─── TEXTAUSSCHNITT

Aus dem Schatten der routinierteren „Alten“ hervorzutreten ist nicht gerade ein leichtes Unterfangen. Innenpolitiker Norbert Schellberg ist im Innenausschuß von Fraktionschef Wieland flankiert und im Rechtsausschuß von Renate Künast. Burkhard Müller- Schönau muß sich im Verkehrsausschuß gegen Michael Cramer behaupten, im Hauptausschuß gegen Michaele Schreyer.

Noch vertiefen sich die Neuen vor allem in ihre Fachgebiete, in die allgemeinpolitischen Debatten mischen sie sich seltener ein. In einem Jahr könne man den Vorsprung der Alteingesessenen aber auch kaum aufholen, meint Sibyll Klotz.

Auch die Medien, die reflexartig die schon bekannten Köpfe befragen, tragen das Ihre dazu bei, daß die Altparlamentarier eher in der Öffentlichkeit präsent sind als die Neuen. Da kommt es schon einmal vor, daß die keineswegs medienscheue Sybillle Volkholz Journalisten darauf hinweist, daß für Schulfragen jetzt Uwe Dähn zuständig ist. „Streichen Sie mein Zitat“, schlägt sie zugunsten ihres Kollegen vor.

──────

AUFGABENSTELLUNG:
Prüfe anhand des Textausschnitts, ob die folgenden Aussagen zutreffen. Antworte bei jeder Aussage mit Ja oder Nein und gib die entscheidenden Worte des Textes wörtlich an.
1. Norbert Schellberg wird im Rechtsausschuß von Renate Künast flankiert.
2. Die Neuen mischen sich häufig in die allgemeinpolitischen Debatten ein.
3. Für Schulfragen ist jetzt Uwe Dähn zuständig.

─── BEREITGESTELLTE DATEN

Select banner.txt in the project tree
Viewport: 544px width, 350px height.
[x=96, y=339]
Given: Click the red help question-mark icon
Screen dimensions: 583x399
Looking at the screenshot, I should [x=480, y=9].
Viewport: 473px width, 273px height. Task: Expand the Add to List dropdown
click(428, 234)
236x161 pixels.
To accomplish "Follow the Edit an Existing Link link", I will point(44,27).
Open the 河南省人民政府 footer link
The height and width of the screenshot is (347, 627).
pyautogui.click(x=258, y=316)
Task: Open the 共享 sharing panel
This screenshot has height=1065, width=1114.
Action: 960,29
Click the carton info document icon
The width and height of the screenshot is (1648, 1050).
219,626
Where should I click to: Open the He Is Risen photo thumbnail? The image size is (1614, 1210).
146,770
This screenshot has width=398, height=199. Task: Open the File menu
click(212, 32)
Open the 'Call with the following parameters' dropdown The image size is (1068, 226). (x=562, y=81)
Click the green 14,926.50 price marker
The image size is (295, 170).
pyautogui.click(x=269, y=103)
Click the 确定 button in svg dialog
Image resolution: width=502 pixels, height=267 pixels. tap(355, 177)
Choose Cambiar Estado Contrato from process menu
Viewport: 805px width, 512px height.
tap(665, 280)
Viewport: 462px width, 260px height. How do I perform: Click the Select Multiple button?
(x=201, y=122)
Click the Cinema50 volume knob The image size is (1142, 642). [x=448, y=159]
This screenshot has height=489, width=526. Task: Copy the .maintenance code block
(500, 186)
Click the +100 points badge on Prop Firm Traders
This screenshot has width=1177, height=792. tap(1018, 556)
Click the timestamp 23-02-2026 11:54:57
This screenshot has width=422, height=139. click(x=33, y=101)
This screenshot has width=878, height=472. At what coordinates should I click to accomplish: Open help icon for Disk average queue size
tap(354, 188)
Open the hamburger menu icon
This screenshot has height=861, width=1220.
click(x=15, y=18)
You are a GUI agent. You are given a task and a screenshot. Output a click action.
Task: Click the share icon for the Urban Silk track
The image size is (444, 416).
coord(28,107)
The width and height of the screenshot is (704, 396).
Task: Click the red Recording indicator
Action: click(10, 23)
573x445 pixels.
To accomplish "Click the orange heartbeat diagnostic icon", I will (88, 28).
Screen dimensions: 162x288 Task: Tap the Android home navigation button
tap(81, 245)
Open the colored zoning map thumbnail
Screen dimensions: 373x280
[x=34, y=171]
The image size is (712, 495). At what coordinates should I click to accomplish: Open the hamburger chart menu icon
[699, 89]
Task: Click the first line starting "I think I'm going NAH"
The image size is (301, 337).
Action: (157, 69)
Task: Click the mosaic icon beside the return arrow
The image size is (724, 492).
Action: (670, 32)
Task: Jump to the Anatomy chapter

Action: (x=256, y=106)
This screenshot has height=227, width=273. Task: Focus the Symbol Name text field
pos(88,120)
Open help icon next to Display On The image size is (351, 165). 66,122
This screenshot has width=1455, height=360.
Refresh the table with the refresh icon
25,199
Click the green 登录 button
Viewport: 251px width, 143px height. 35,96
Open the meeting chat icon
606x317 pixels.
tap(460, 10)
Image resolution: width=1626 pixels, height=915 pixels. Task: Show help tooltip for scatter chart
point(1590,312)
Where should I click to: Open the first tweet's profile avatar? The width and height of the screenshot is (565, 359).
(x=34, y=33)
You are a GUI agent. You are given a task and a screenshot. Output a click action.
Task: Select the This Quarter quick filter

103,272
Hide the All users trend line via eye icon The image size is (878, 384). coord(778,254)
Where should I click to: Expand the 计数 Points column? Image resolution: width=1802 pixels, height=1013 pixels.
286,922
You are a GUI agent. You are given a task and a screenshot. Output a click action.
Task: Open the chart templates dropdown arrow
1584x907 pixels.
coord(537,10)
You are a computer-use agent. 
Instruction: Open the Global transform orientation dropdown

──────

LÖSUNG DER AUFGABE:
1. Ja: „Innenpolitiker Norbert Schellberg ist im Innenausschuß von Fraktionschef Wieland flankiert und im Rechtsausschuß von Renate Künast.“
2. Nein: „in die allgemeinpolitischen Debatten mischen sie sich seltener ein“
3. Ja: „daß für Schulfragen jetzt Uwe Dähn zuständig ist“